Stated task A
Reproduce the passage of the Srebrenica prison article that begins at the words "Oric, military leader" and stops after "Nations safe area.".
Stated task B
Resume the Srebrenica prison article after its last sentence and keep it going.

Srebrenica Prison Misery

Bosnian Serb witness tells Oric trial of beatings and death at the hands of Muslim soldiers.

Srebrenica Prison Misery

Bosnian Serb witness tells Oric trial of beatings and death at the hands of Muslim soldiers.

Friday, 18 November, 2005

A Bosnian Serb who suffered severe beatings in Srebrenica prison and witnessed a fellow inmate die in custody testified at the trial of Bosnian Muslim commander Naser Oric this week.


The court heard an account of the maltreatment that is alleged to have taken place in Srebrenica prison from three witnesses, including one former inmate, but the testimonies fell just short of implicating Oric in the crimes.


Oric, military leader of Srebrenica’s Muslims, is accused of responsibility for the mistreatment and deaths of prisoners held in the town’s prison in 1992 and 1993. He is also charged with looting and burning of nearby Serb houses during a series of raids, which the defence argues were necessary to save the enclave from starvation.


He has pleaded not guilty to all charges in the indictment against him.


At the time, Srebrenica sheltered some 40,000 Muslim refugees that had fled ethnic cleansing in eastern Bosnia during the spring and summer of 1992. The enclave had not yet been declared a United Nations safe area.


The strongest of this week’s witnesses, Ilija Ivanovic, described the severe beatings he was subjected to during his 40-day detention in Srebrenica in early 1993 - and claimed that on one occasion, while he was “lying on the floor, covered in blood”, the defendant had been present with a group of men carrying out the interrogation.


And although the witness’ description of the man who he said was Oric fitted the accused roughly, Ivanovic admitted he didn’t know the defendant at the time and couldn’t say with absolute certainty that the “very dark, good looking young man” was indeed him.


The prosecutors claim that Oric knew about the killings and the cruel treatment of Serbs detained in Srebrenica in 1992 and 1993, and that he failed to prevent them and punish the perpetrators.


Ivanovic - a 43-year-old with a rugged face and visibly disfigured nose which, as he told the court, was broken several times during his 40-day detention in Srebrenica in January and February 1993 - is named in the indictment against Oric as one of a number of specific Bosnian Serbs who were subjected to “physical abuse” and “inhuman treatment”.


Ivanovic described how he was captured by Muslim forces after an attack on his village of Cosici near Srebrenica on January 16, 1993. He confirmed he was a member of the village guard, who were armed with semiautomatic and automatic rifles and had camouflage uniforms.


The witness then told the court of the beatings he received almost every day while detained in Srebrenica. He said he and three cellmates were beaten most severely after dusk, when Muslim soldiers would return from the battlefield.


“They would come in a truck and we heard them saying ‘let’s beat the Chetniks!’,” Ivanovic told the court.


“They would beat us with anything they could – rifle butts, metal rods, and baseball bats. They would hit me in the head, face, and rib cage. I had scars from knives and my nose, two ribs and a cheekbone were broken.”


He said that on one occasion, “halfway through his detention”, he was taken to the reception room of the national defence building “for interrogation” and that was when he saw the “very dark, good looking young man with beard” he believes was Oric, standing with a group of around five soldiers.


“I was just lying there … all covered in blood,” he said, adding that these soldiers had asked him questions but had not beaten him.

Data shown
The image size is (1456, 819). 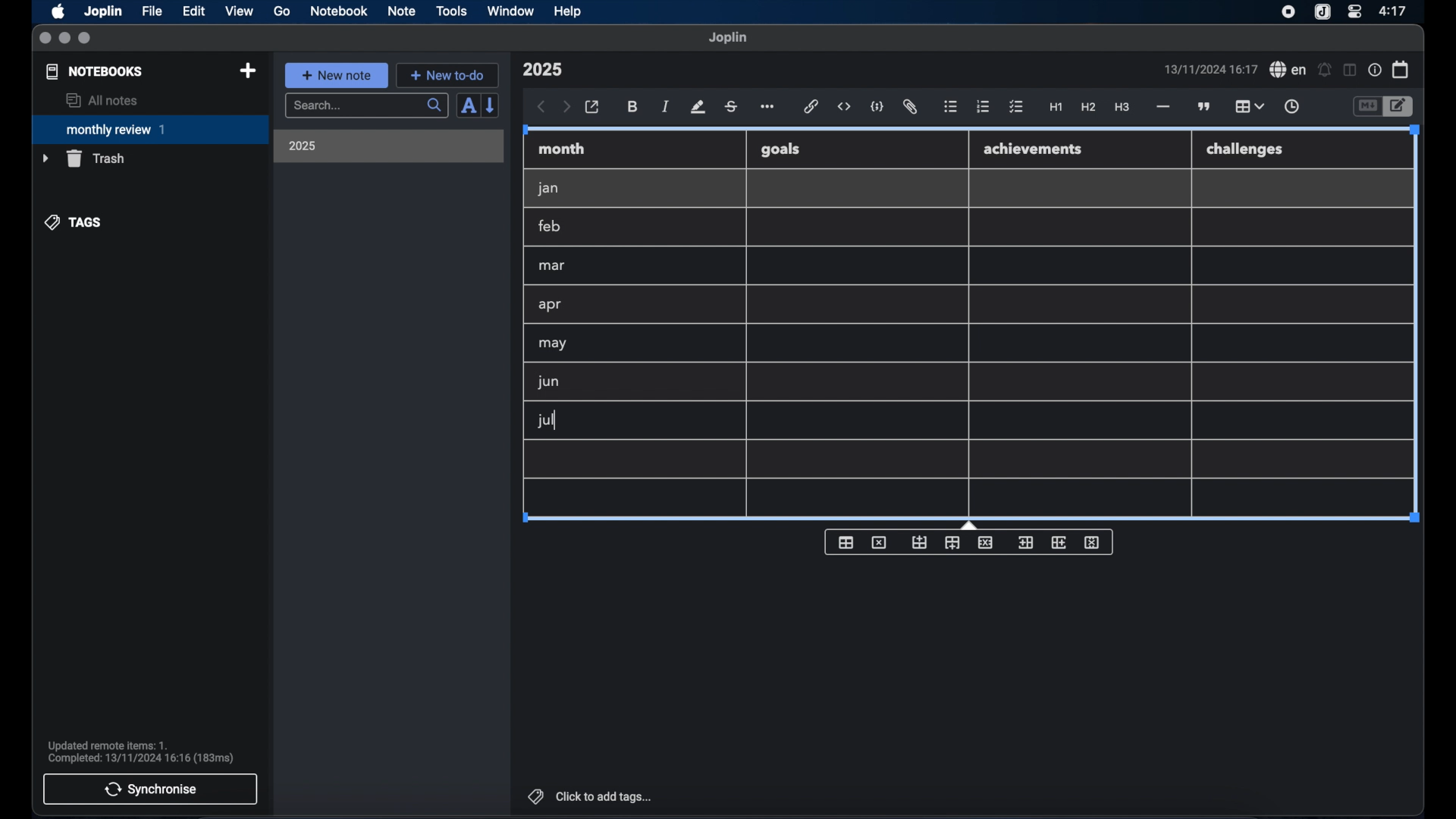 What do you see at coordinates (491, 104) in the screenshot?
I see `reverse sort order` at bounding box center [491, 104].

Written reply A
Oric, military leader of Srebrenica’s Muslims, is accused of responsibility for the mistreatment and deaths of prisoners held in the town’s prison in 1992 and 1993. He is also charged with looting and burning of nearby Serb houses during a series of raids, which the defence argues were necessary to save the enclave from starvation.


He has pleaded not guilty to all charges in the indictment against him.


At the time, Srebrenica sheltered some 40,000 Muslim refugees that had fled ethnic cleansing in eastern Bosnia during the spring and summer of 1992. The enclave had not yet been declared a United Nations safe area.

Written reply B
“When I returned to my cell, the guards asked me whether I saw Naser. Some of them called him ’delija’, and some of them called him ‘boss’. I didn’t know the man, though, and I can’t say that it was Oric.”


Ivanovic told the court he had come to that conclusion only later, when he saw Oric on television and in newspapers.


This testimony could cast some doubt on defence claims that Oric was unaware of the mistreatment of the Serb prisoners in Srebrenica.


Not surprisingly, most questions asked by both the prosecution and the defence – and even the judges – revolved around this particular part of Ivanovic’s testimony.


Finally, when asked by defence counsel John Jones to clarify whether he could say with absolute certainty that the man he saw that day was his client, the witness replied, “I never said I was certain that person was Oric”.


Ivanovic also said he was present when another Serb prisoner, Milisav “Mico” Milovanovic from the village of Sase, died after he was beaten by a young man “between 16 and 20 years of age”, who wanted to know “where Mico had hidden the flour”.


He said Milovanovic had received the most severe blows in his chest.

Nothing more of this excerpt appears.